Prompt: Quote the records from the line containing "You are a computer-use agent." through the line containing "coord(632,115)", both included, and leave out the pictures.

** start of Supplied material **

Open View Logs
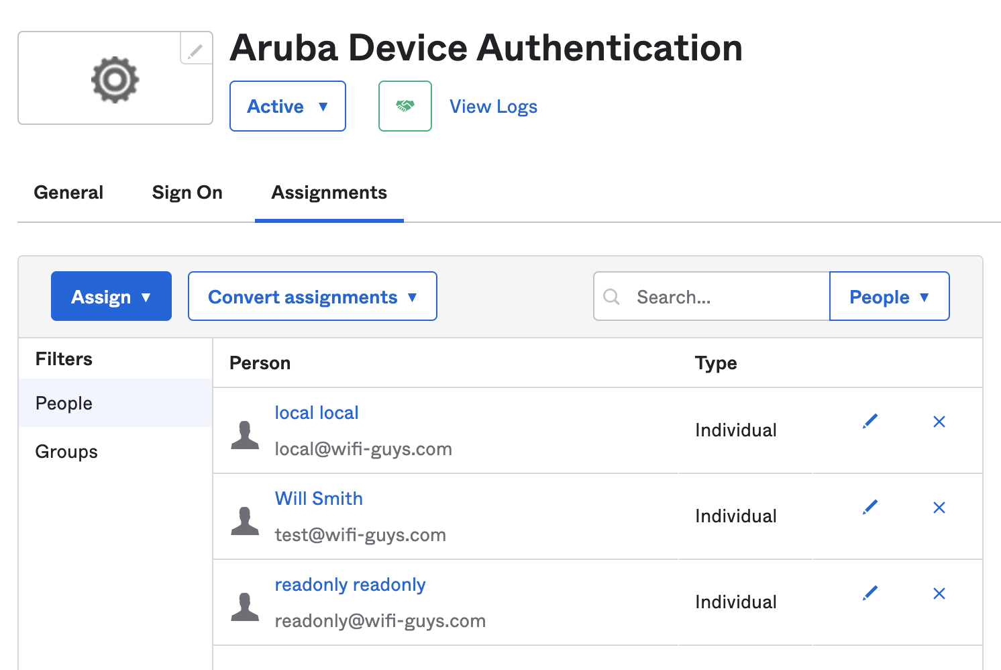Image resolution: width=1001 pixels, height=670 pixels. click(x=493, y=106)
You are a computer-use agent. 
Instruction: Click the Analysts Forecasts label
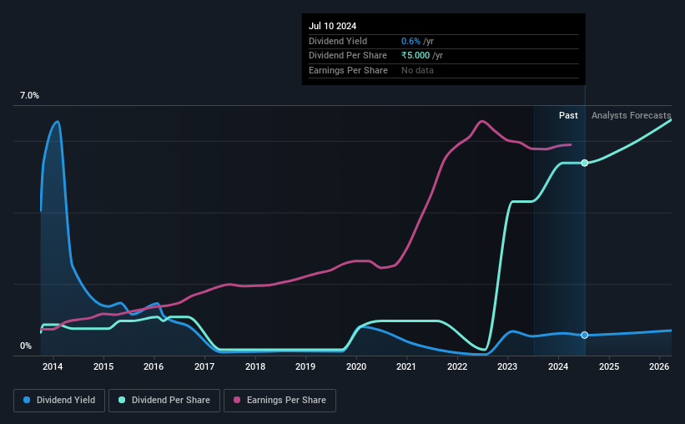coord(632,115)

** end of Supplied material **
** start of Supplied material **

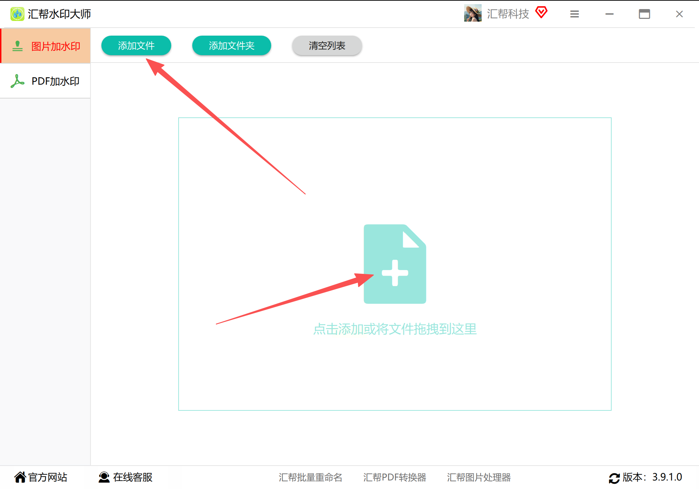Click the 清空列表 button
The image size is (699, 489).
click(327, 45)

** end of Supplied material **

Exercise answer:
You are a computer-use agent. 
Instruction: Click the Analysts Forecasts label
coord(632,115)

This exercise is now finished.